Roland M. Dürre

Evolution – Innovation – Kommunikation

Intern

Kaffee

Kaffee war für uns schon in der frühen Jugend ein ideologisches Getränk. Er kam aus weiter Ferne und weckte Phantasien. In Augsburg war der Königsplatz der Nabel unserer Schülerwelt. Gleich daneben in der Annastrasse waren die Kaffeehöhlen: Tchibo und Eduscho,“face-to-face“. Das war in etwa so wie heute mit Aldi und Lidl. Die Intellektuellen gingen zum Tchibo, die noch intellektuelleren zum Eduscho (oder anders herum). Eine kleine Tasse des starken, bitteren Kaffees kostete 20 Pfennige (das war das Pfand eine Bierflasche). Uns als intellektuelle Revolutionäre und Protagonisten der Zukunft war die Bitterkeit die zwanzig Pfennige wert. Und die hatten wir meistens. Wenn nicht, dann hatten wir einen Kumpel, der uns einlud.

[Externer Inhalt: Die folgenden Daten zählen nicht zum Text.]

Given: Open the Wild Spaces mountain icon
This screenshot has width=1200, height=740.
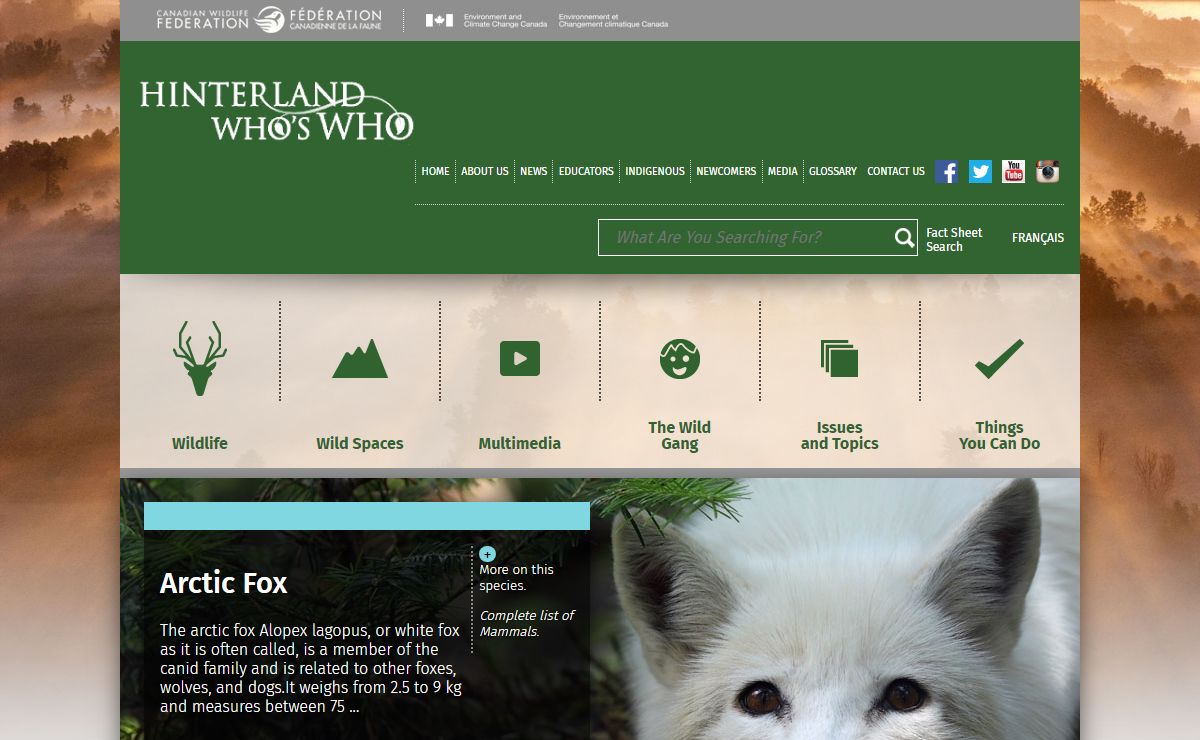Looking at the screenshot, I should point(360,359).
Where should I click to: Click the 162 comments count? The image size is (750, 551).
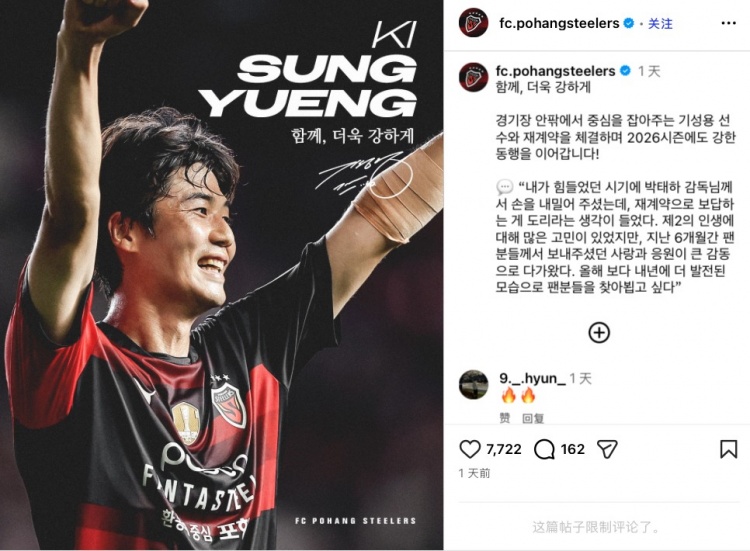[x=573, y=449]
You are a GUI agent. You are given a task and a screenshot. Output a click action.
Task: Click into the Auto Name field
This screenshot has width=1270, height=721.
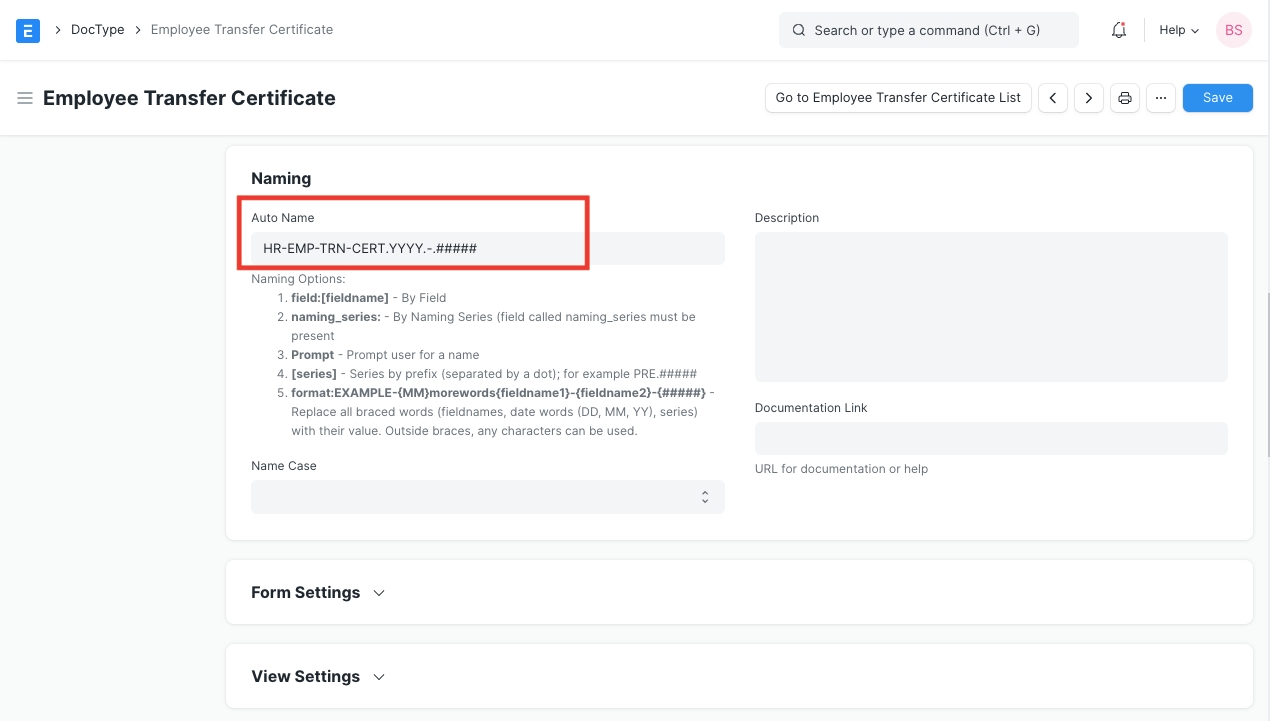point(487,248)
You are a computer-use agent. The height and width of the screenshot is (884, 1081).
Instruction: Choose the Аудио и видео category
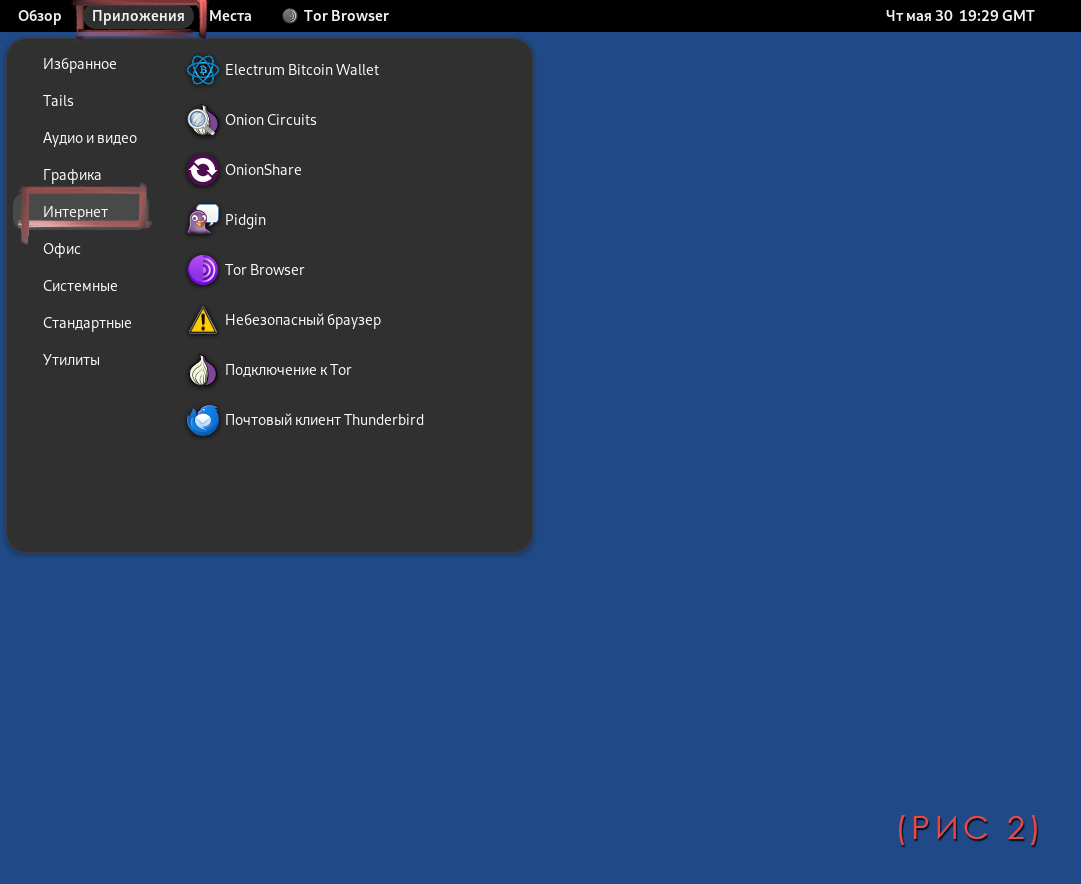tap(90, 138)
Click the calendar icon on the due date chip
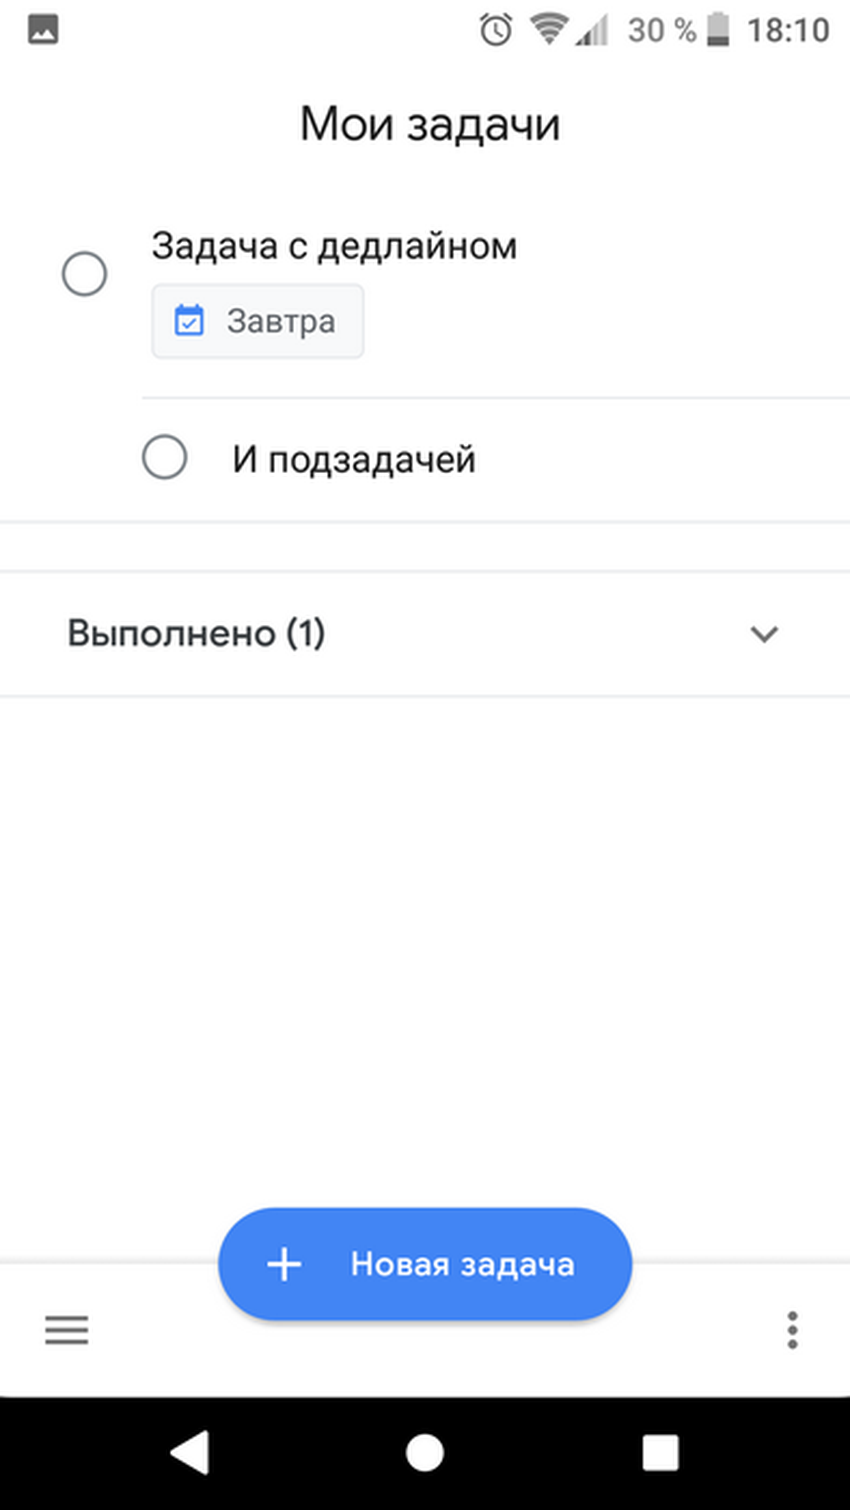Screen dimensions: 850x1510 [x=189, y=321]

Mit der Tasse in der Hand ging man an einen Bistrotisch. Ging? Es gab in der ganzen Stadt keine größere Menschendichte als bei Tchibo und Eduscho. Man zwängte sich durch die Menge und kämpfte um einen freien Platz an einem der wenigen Bistrotische. Wenn möglich stellte man die Tasse ab und zündete sich eine Reval an. Es gab in der ganzen Stadt keine höhere „Qualmdichte“ als beim Tchibo und Eduscho. Dann genoss man den Kaffee in kleinen Schlucken und die Zigarette in vollen Zügen, und sprach über die Lehrer, die Mädchen, Gott und die Welt. Mit revolutionärer Disziplin brachte man die leere Tasse brav durch die Menge zurück ins Regal für das schmutzige Geschirr. So war das ungefähr von 1964 bis 1968.

Heute kaufen wir beim Supremo in Unterhaching die handgeröstete Bohne und bereiten im Siebdruckverfahren mit der Saecco unseren Capuccino oder Espresso zu. Am Sonntag gibt es dann die handgemahlene Auslese – fachmännisch im Kaffeestempel mit der 3-Minuten-Sanduhr zubereitet. So ändern sich auch die Kaffee-Zeiten.